Hesap sorma ve hesap
verme anlayışı maalesef gelişmemiş ve gelişmekte olan akıl ve mantık
denkleminden uzaklaşmış toplumlarda karşılık bulamamıştır. Oysa o gücün kendi ellerinde olduğunun
farkında olmalarına yönelik temel birtakım değerlere sahip olmaları yeterlidir.
Aklın ve mantığın kutsal değerler karşısında canavar gibi gösterilmesi, biat
etmemenin ve bunu sorgulamanın vereceği soğukluk yanında yalnızlaşmayı ve çıkar
odağından uzaklaşmayı sağlayacağı bilinmekteydi. Bunu göze alabilecek bireyler
her zaman linçe maruz kalmaya mahkûm olmadı mı?
Toplum düzenimiz
içerisinde de akla ve mantığa dayalı hareket etme alışkanlığı yeterince yaygın
değildir. Akıl ve mantık her ne kadar bin yıllardır bilim adı altında gelişim
gösterse de toplumsal karşılığı her zaman geri planda kalmıştır. Mantığın
bilimle desteklenmiş hali azınlık bir grubun tekelindeymiş gibi
algılanmaktadır. Bunlar da toplum içerisinde, onlardan kopuk olarak görülmekte
böylece sahip oldukları bilgi ve birikim halk içinde karşılık bulmamaktadır.
Günümüz dünyasında hele
de teknoloji ve internet aracılığıyla bu tekel kırılmaya müsait bir noktaya
gelmiştir. Buna rağmen akıl ve mantığın sabır ve şükür karşısındaki amansız
mücadelesi hezimetle sonuçlanmaya devam etmektedir. Böylece anormal durumlar
sürece yayılarak normalleşmektedir. Mantığın vazgeçilmez temel ilkeleri bir
anda pamuk gibi oluverir. Olaylar, kişiler değişse kabullenme mefhumu, sabırla
desteklenerek mantığın karşısına set oluşturmaktadır. Bu işin asıl tamamlayıcı
da zamandır. Olay ve olguyu zamana yayarak sabır ve şükür sarmaşığını mantığın
etrafını sarmasını onu kımıldayamaz hale getirmesinin yolunu açmaktır.
Bazen çok şey
kazandırdığını zannettiğimiz yanlış olan birçok olay ve olgunun aslında
toplumun aklı ve mantık yolunda erken ve doğru karar alabilmesinin önünü tıkadığını
görmekteyiz. Dünya ölçeğinde sayıları az olan çıkar grupları şirket adı altında
akıl ve bilimi kullanarak geniş kitleleri asıl güç olarak gördüğü kapitalizmin
eliyle soyut değerlere biat ettirerek aslolan bir arada mutlu ve sömürüsüz
yaşamaktan uzaklaştırmaktadır. Oysa zaman mefhumu sabretmekten ziyade
araştırmanın, incelemenin, sorgulamanın ve buna göre karar vermenin adımlarına
hizmet etmelidir. Aksi durumda hiçbir şey yapmadan beklemek, zamana bırakmak,
sabretmek çözüm adına vakit kaybından başka bir şey değildir.
Gün gelir tekrar
kazanacağım diye düşünürsün ama nafile, iş işten geçmiştir. Gözlerin açık değildir artık. Doğru
duymuyorsun sesleri. Dilin damağın kurumuştur, tütünsüz uykusuz kalmışsındır.

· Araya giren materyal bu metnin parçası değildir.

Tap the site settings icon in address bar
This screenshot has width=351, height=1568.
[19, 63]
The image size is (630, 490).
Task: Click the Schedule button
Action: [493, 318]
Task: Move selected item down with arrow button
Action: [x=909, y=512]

Sürüde olmanın kolaylığına kapılmışsındır artık. Zihnin parlak yüzü paslanmaya başlamıştır. Her
şey normal gelse de dönüşüyorsun bir zombiye. Düşüncelerin kalabalığın arasında
kayboluyor. Çevrendeki herkes ayak
sürüyor, gözler pörtlek, omuzlar düşük. İlkelerin yok artık, prensipler alaşağı olmuş.
Sürüden birisin sen de… Farkında olmadan kolluyorsun ısıracağın birilerini.